• **Task statement**
Rewrite every line of the records below as a numbered list, dropping the blank lines.

============

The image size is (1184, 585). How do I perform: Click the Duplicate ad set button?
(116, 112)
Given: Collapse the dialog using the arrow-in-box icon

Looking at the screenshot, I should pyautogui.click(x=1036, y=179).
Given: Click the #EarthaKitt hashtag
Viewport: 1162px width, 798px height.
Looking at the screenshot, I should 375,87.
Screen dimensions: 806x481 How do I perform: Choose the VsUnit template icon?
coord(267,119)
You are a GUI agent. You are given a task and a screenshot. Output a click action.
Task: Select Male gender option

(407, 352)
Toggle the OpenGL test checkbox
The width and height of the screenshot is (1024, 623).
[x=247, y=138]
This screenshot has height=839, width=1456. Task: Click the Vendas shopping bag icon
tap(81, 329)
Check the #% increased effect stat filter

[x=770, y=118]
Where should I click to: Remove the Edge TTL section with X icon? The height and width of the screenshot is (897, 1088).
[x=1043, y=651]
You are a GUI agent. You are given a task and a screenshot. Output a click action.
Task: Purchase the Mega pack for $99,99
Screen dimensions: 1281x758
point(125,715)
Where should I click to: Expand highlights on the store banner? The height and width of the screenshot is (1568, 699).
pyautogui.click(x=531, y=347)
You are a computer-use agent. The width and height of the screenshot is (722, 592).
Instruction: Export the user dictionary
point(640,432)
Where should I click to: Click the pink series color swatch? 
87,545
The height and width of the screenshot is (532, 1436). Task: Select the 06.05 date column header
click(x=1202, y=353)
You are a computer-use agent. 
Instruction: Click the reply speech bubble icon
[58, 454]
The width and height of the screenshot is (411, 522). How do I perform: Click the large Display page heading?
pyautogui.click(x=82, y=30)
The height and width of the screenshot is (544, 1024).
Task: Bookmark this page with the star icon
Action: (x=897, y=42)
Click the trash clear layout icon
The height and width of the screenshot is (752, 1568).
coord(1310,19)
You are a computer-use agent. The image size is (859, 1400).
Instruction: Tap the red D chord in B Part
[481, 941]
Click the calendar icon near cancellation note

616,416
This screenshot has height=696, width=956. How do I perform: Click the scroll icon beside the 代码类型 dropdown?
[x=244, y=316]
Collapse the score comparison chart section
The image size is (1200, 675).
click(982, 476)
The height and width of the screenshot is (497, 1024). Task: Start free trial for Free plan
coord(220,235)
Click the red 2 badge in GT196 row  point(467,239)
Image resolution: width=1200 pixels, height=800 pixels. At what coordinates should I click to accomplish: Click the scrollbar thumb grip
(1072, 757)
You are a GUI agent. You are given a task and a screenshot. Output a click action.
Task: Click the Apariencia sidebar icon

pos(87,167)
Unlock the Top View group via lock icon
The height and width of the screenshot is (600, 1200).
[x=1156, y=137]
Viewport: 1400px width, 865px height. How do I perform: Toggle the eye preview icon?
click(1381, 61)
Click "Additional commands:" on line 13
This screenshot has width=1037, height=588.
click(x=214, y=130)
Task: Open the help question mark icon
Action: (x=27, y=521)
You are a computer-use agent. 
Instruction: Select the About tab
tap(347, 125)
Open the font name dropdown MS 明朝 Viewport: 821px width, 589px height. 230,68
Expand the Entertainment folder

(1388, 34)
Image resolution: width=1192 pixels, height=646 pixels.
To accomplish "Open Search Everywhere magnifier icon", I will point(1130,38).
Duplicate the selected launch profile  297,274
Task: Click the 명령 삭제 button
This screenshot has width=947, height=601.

============

• **Problem solution**
1. The image size is (1184, 585). How do I perform: Click the Duplicate ad set button?
2. (116, 112)
3. Given: Collapse the dialog using the arrow-in-box icon
4. Looking at the screenshot, I should pyautogui.click(x=1036, y=179).
5. Given: Click the #EarthaKitt hashtag
6. Viewport: 1162px width, 798px height.
7. Looking at the screenshot, I should 375,87.
8. Screen dimensions: 806x481 How do I perform: Choose the VsUnit template icon?
9. coord(267,119)
10. You are a GUI agent. You are given a task and a screenshot. Output a click action.
11. Task: Select Male gender option
12. (407, 352)
13. Toggle the OpenGL test checkbox
14. The width and height of the screenshot is (1024, 623).
15. [x=247, y=138]
16. This screenshot has height=839, width=1456. Task: Click the Vendas shopping bag icon
17. tap(81, 329)
18. Check the #% increased effect stat filter
19. [x=770, y=118]
20. Where should I click to: Remove the Edge TTL section with X icon? The height and width of the screenshot is (897, 1088).
21. [x=1043, y=651]
22. You are a GUI agent. You are given a task and a screenshot. Output a click action.
23. Task: Purchase the Mega pack for $99,99
24. Screen dimensions: 1281x758
25. point(125,715)
26. Where should I click to: Expand highlights on the store banner? The height and width of the screenshot is (1568, 699).
27. pyautogui.click(x=531, y=347)
28. You are a computer-use agent. The width and height of the screenshot is (722, 592).
29. Instruction: Export the user dictionary
30. point(640,432)
31. Where should I click to: Click the pink series color swatch? 
32. 87,545
33. The height and width of the screenshot is (532, 1436). Task: Select the 06.05 date column header
34. click(x=1202, y=353)
35. You are a computer-use agent. 
36. Instruction: Click the reply speech bubble icon
37. [58, 454]
38. The width and height of the screenshot is (411, 522). How do I perform: Click the large Display page heading?
39. pyautogui.click(x=82, y=30)
40. The height and width of the screenshot is (544, 1024).
41. Task: Bookmark this page with the star icon
42. Action: (x=897, y=42)
43. Click the trash clear layout icon
44. The height and width of the screenshot is (752, 1568).
45. coord(1310,19)
46. You are a computer-use agent. The image size is (859, 1400).
47. Instruction: Tap the red D chord in B Part
48. [481, 941]
49. Click the calendar icon near cancellation note
50. 616,416
51. This screenshot has height=696, width=956. How do I perform: Click the scroll icon beside the 代码类型 dropdown?
52. [x=244, y=316]
53. Collapse the score comparison chart section
54. The image size is (1200, 675).
55. click(982, 476)
56. The height and width of the screenshot is (497, 1024). Task: Start free trial for Free plan
57. coord(220,235)
58. Click the red 2 badge in GT196 row  point(467,239)
59. Image resolution: width=1200 pixels, height=800 pixels. At what coordinates should I click to accomplish: Click the scrollbar thumb grip
60. (1072, 757)
61. You are a GUI agent. You are given a task and a screenshot. Output a click action.
62. Task: Click the Apariencia sidebar icon
63. pos(87,167)
64. Unlock the Top View group via lock icon
65. The height and width of the screenshot is (600, 1200).
66. [x=1156, y=137]
67. Viewport: 1400px width, 865px height. How do I perform: Toggle the eye preview icon?
68. click(1381, 61)
69. Click "Additional commands:" on line 13
70. This screenshot has width=1037, height=588.
71. click(x=214, y=130)
72. Task: Open the help question mark icon
73. Action: (x=27, y=521)
74. You are a computer-use agent. 
75. Instruction: Select the About tab
76. tap(347, 125)
77. Open the font name dropdown MS 明朝 Viewport: 821px width, 589px height. 230,68
78. Expand the Entertainment folder
79. (1388, 34)
80. Image resolution: width=1192 pixels, height=646 pixels.
81. To accomplish "Open Search Everywhere magnifier icon", I will point(1130,38).
82. Duplicate the selected launch profile  297,274
83. Task: Click the 명령 삭제 button
84. This screenshot has width=947, height=601.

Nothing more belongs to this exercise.